Ben Carter says technology is last piece of the puzzle he, Scott Hudgens and CPI are putting together in Atlanta.

With several major tenants signed and construction under way, The Mall of Georgia at Mill Creek's developers have shifted some of their attention to technology.

Specifically, Ben Carter Properties, which is developing the 1.7 million sq. ft. super-regional mall with the Scott Hudgens Cos. and Corporate Property Investors, is looking for the right way to connect the entire state of Georgia with the Mall of Georgia. The developer already has laid the groundwork to have a technology-ready mall

"Technology is the last piece of the puzzle," says Ben Carter, chairman and CEO of Ben Carter Properties. "Technology, retail and entertainment are on a collision course. We have to predict how the Mall of Georgia can be integrated with technology and the Internet. It's kind of the most unknown part of our business right now, Internet commerce."

If all goes as Carter hopes and plans, consumers one day will be able to call up the Mall of Georgia website (www.mallofgeorgia.com) and click on to receive real-time feeds from stores in the mall. The website will allow customers not only to order products, but to have a sales person show them the item beforehand.

"Where I think it can ultimately go is providing an opportunity for the retailers themselves to have live video feeds through our website," Carter said during a recent interview in his Atlanta offices. "Customers can have contact with sales personnel and view merchandise from on the website."

Carter concedes that the idea is cutting-edge, but he believes his development team can pull it off with help from the center's retailers. "To make it an achievable goal is to require retailer participation because it's an expense that needs a revenue stream or expense-sharing agreement."

Carter says the Mall of Georgia's development team has incorporated technology in each step it's taken in planning for the huge center, being built at the intersection of Interstate 85 and Georgia 20 in Gwinnett County. The mall is set to open on Aug. 13, 1999, developer Scott Hudgens' 76th birthday. Carter credits Hudgens, who has developed some of metro Atlanta's most successful malls including Gwinnett Place, with being the visionary on the Mall of Georgia project and with crystallizing the idea of bringing big box, large retailers and entertainment together in one location. With Hudgens' ideas becoming realty, the team now is laying the groundwork for a technologically advanced mall. Plans call for the mall to have the hard-wire cable capacity to allow Carter and his team "to do whatever we want to do with technology," he said. Fiber optics will play a major role, he adds. "The hardware, software, fiber optics and real-time image exchange is coming together pretty quickly," he says. "August 1999 is not too early from the technology side."
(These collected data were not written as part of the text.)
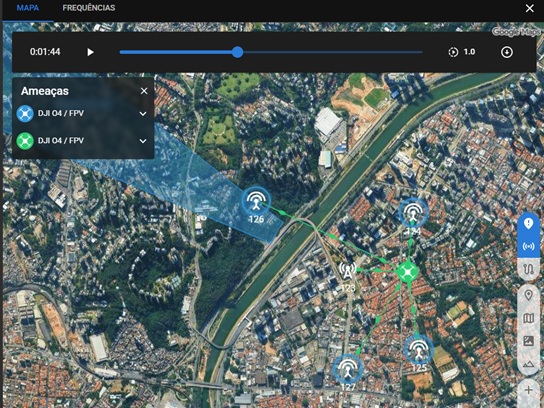
Task: Toggle the flight path route layer
Action: (x=528, y=269)
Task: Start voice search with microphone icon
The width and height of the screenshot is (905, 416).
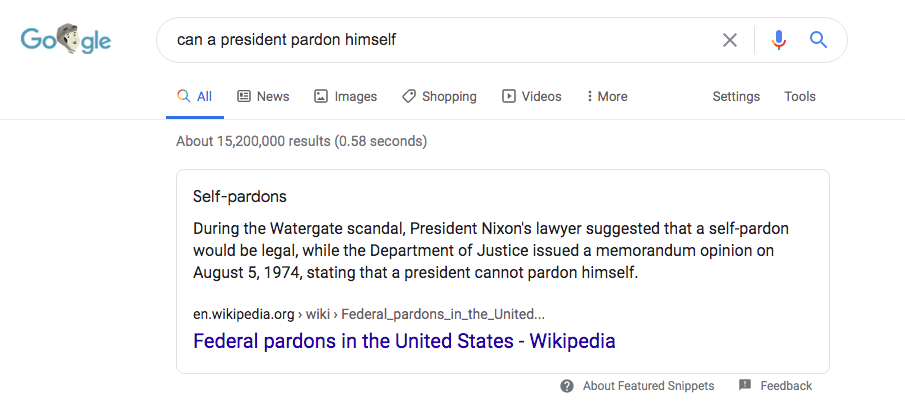Action: (x=779, y=40)
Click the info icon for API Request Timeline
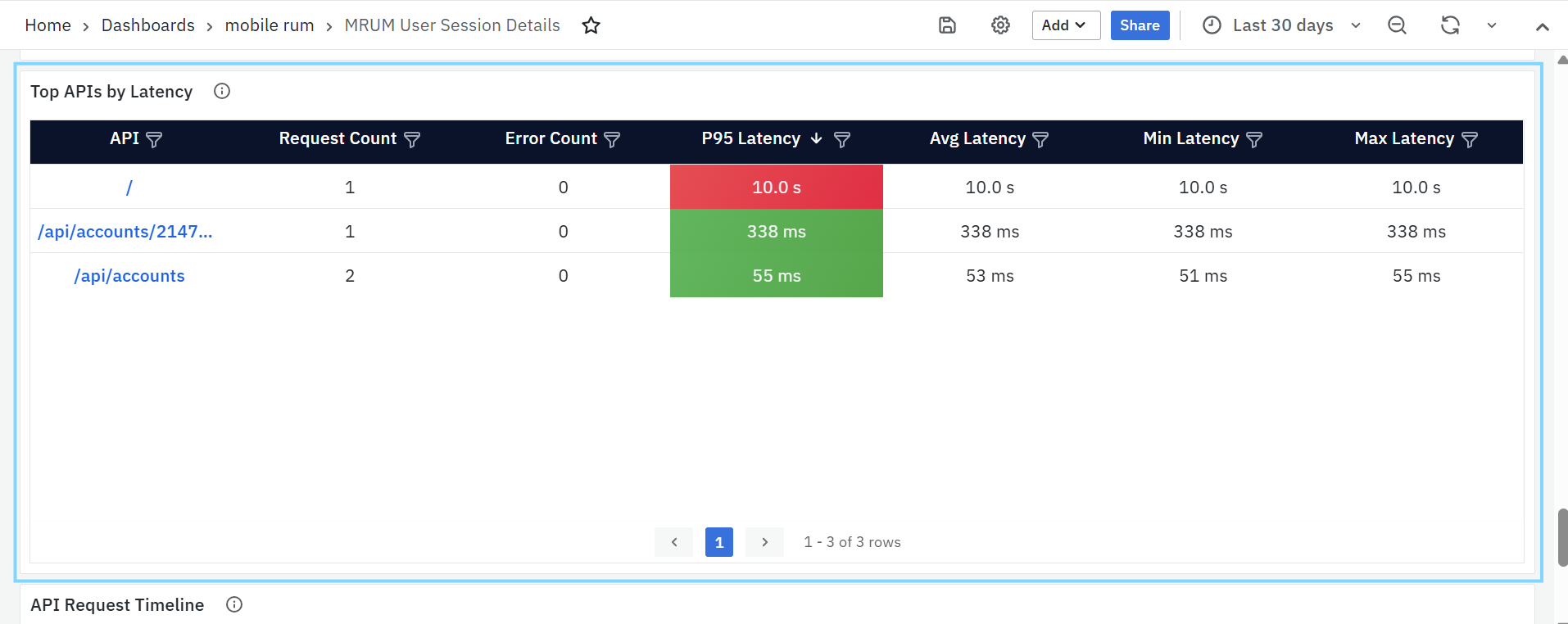 (234, 604)
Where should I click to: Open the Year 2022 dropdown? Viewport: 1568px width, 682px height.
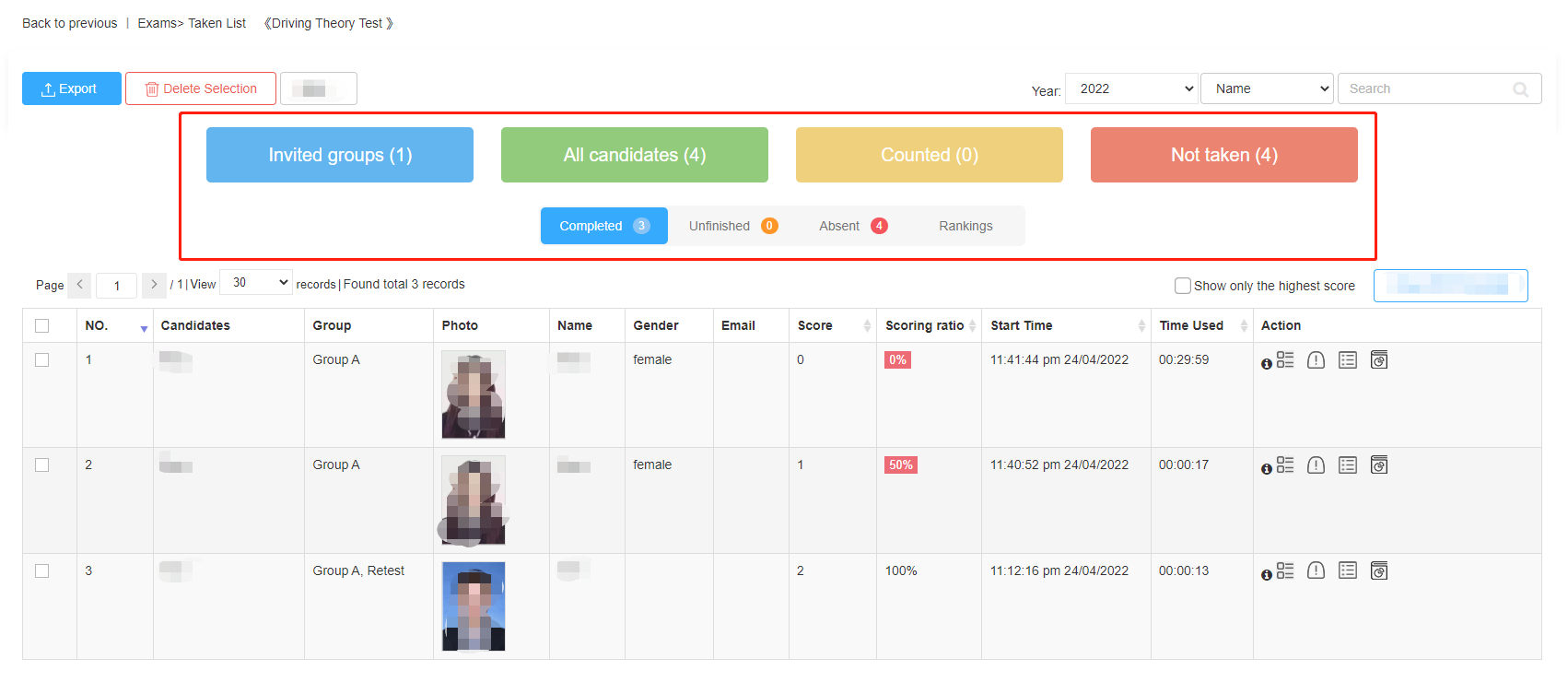1131,88
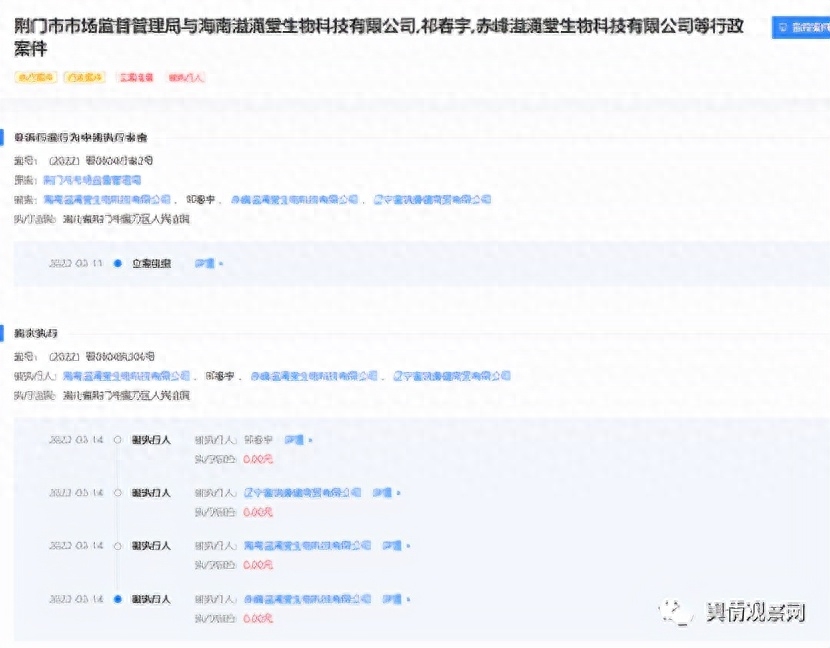This screenshot has height=648, width=830.
Task: Open 赤峰滋滴堂 link in second section's 被执行人 line
Action: click(x=314, y=377)
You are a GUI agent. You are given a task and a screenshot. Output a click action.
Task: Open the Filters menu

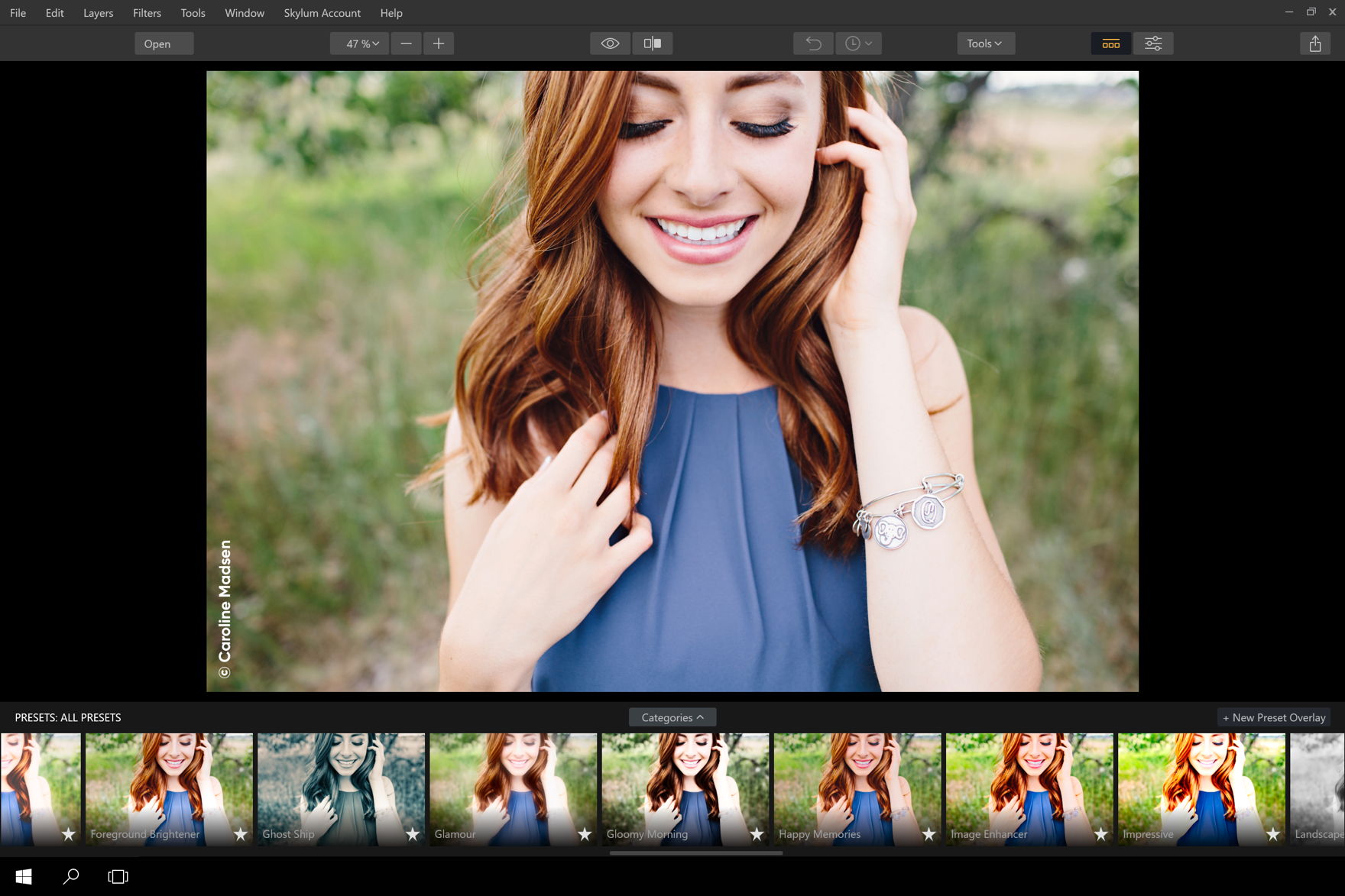coord(147,13)
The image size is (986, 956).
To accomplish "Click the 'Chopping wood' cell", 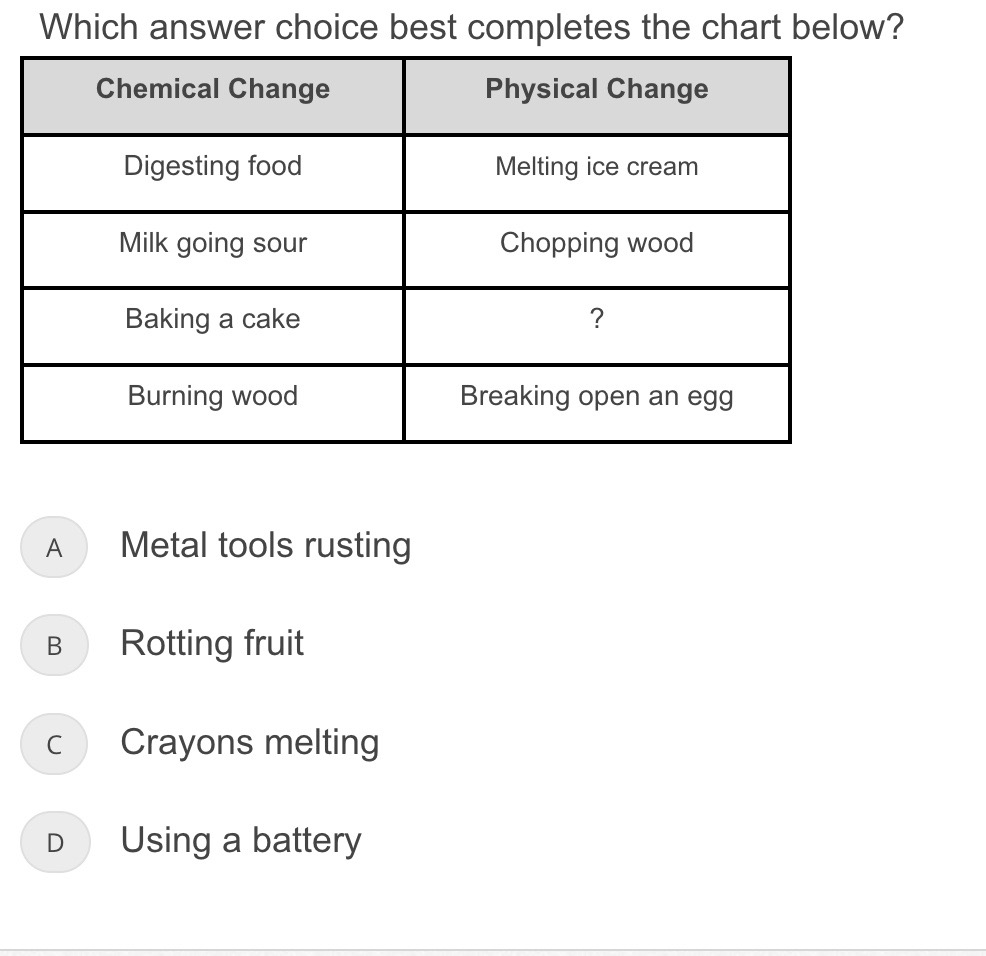I will click(x=597, y=250).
The Mall of Georgia website now is geared toward prospective tenants and providing a brief overview of the project. As the opening of the mall grows closer, the focus will change. "It's going to move to more of a consumer slant," says Tom Connolly, a sales consultant and Mall of Georgia point man at Atlanta-based iXLInteractive Excellence Inc., which Ben Carter Properties has hired to enhance the Mall of Georgia website.

Connolly says the real-time imagery Carter wants to put on his mall's website is available now and is being used for a variety of purposes. Videostreaming allows real-time images to be transmitted from a location to the World Wide Web. "Videostreaming is something that's already out today," he says. "What is limiting the technology at this point is the bandwidth that's out there."

Bandwidth capacity, which Connolly says is "improving every day," dictates the speed with which information and video can travel through the Internet. As bandwidth increases, the capacity to transmit images increases. "The technology's there today to do what they want to do," he says of Carter and Hudgens.

The fiber optic system connecting the Mall of Georgia to the technology world is crucial, Connolly says. "The fiber has to be going into the mall," he says. "They have to be attached to the Web."

Combining retail uses and the Internet is a hot trend, Connolly says. "It's the biggest growth area out there on the Web," he believes. "It's the easiest way to reach customers at their homes."

Carter believes consumers eventually will favor shopping on-line using real-time imagery over catalog shopping. Ordering from catalogs, he says, can be frustrating. Personally, Carter says he is bothered when he receives a clothing item that doesn't fit and must send it back. With live video fed through the Mall of Georgia website, consumers can have a personal shopper escort them through stores. "It's more of a walk-in-the-door and talk-to-somebody approach," he says.

Carter envisions a team of salespeople wearing headcams (hats with minicameras) walking arounddifferent stores and offering on-line shoppers information about items they're interested in. He says he got the idea while in an Old Navy store where salespeople are connected using headsets. "I said, 'What the heck. Let's take a camera and put it on a hat.'"

The salespeople will be able to show customers size, color and pattern options of softgoods, which Carter believes will catch on with on-line customers. "They're basically your live mouse," he says of salespeople guiding on-line consumers through stores. "You've got feedback."

During the next year, Carter must sell his high-tech plans to the retailers who will set up shop in the Mall of Georgia. "If we can do all that, or 90% of it, we will have brought the definition of community service, entertainment and select retail to the level it has the capacity to be," he says.